### Énoncé
Répondez à ces questions d'après le résumé de l'arrêt de la cour d'appel :
1. De quelle affection l'appelante est-elle victime depuis mars 2012 ?
2. À quelle date la consolidation a-t-elle été acquise ?
3. Quels troubles l'expertise judiciaire a-t-elle constatés ?

### Texte de la page
+++++

Cour d'appel, 12 février 2019, Madame p.R. c/ La SA G
Abstract🔗
Maladie professionnelle - Prise en charge par l'assureur-loi (non) - Notion de rechute - Présomption d'imputabilité (non) - Absence de continuité des symptômes - Absence de lien avec la maladie professionnelle initiale
Résumé🔗
L'appelante, victime d'une maladie professionnelle à compter de mars 2012 (tendinopathie chronique des deux poignets) conteste le refus de la prise en charge par l'assureur-loi de la rechute déclarée le 5 novembre 2015. L'état de rechute se caractérise par la survenance de tout type de conséquences de la blessure initiale qui, après consolidation ou guérison apparente, oblige la victime à interrompre de nouveau son travail ou à subir des soins. Une rechute peut donc résulter d'une récidive ou d'une aggravation spontanée des lésions initiales de la victime, indépendante de toute cause extérieure, voire d'une dégradation de son état général en lien avec l'évolution physique imputable à la maladie professionnelle, à l'origine de nouveaux soins et traitements médicaux. Si les nouveaux troubles ne surviennent pas dans un temps voisin de l'accident ou de la maladie initiale, la présomption d'imputabilité édictée par l'article 2 de la loi n° 636 ne peut jouer et il incombe alors à la victime de rapporter la preuve de la modification de son état de santé et de la relation directe de causalité entre cet état et l'affection initiale. Or, en l'espèce, est établie l'absence de continuité des symptômes ou des soins depuis la déclaration initiale de la maladie professionnelle jusqu'aux nouveaux troubles invoqués, étant observé que la consolidation a été acquise le 29 août 2014 sans poursuite d'aucun traitement. En outre, l'expertise judiciaire, qui procède d'un travail sérieux et complet, a conclu que les troubles constatés (léger œdème du poignet gauche et légère rougeur de la main gauche) ne sont pas dus à une maladie professionnelle et les éléments médicaux communiqués par l'appelante ne permettent pas d'établir la relation directe et certaine entre la maladie professionnelle et ses symptômes. Il n'y a donc pas lieu d'ordonner une nouvelle mesure d'expertise. En conséquence, il convient de confirmer le jugement qui a débouté l'appelante de ses demandes.

+++++

### Données fournies
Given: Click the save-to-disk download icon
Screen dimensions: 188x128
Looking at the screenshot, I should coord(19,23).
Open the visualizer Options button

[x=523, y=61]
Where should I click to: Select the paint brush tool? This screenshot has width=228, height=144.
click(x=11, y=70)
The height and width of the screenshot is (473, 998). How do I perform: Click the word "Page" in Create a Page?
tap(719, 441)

+++++

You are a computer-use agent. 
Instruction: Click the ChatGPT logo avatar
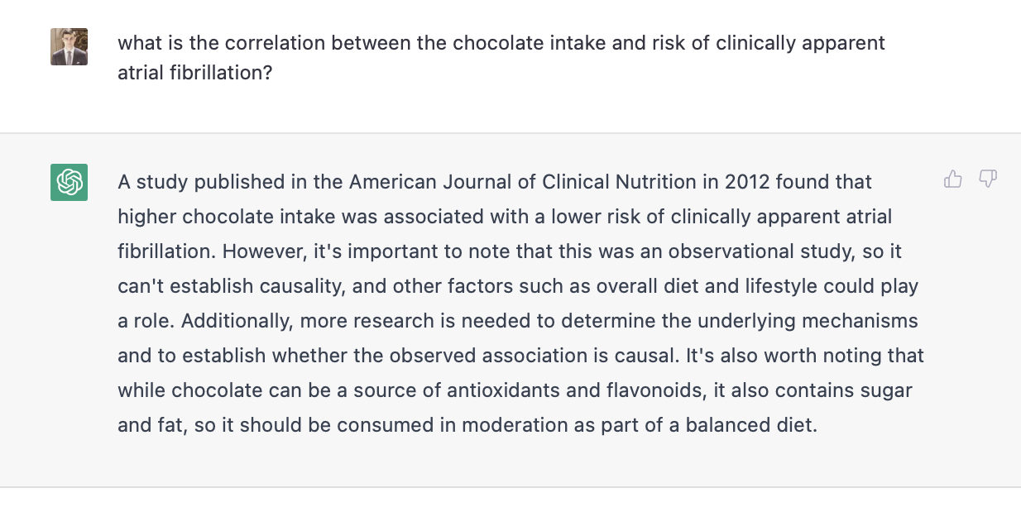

+++++

### Résultat de l'exercice
1. Une tendinopathie chronique des deux poignets.
2. Le 29 août 2014.
3. Un léger œdème du poignet gauche et une légère rougeur de la main gauche.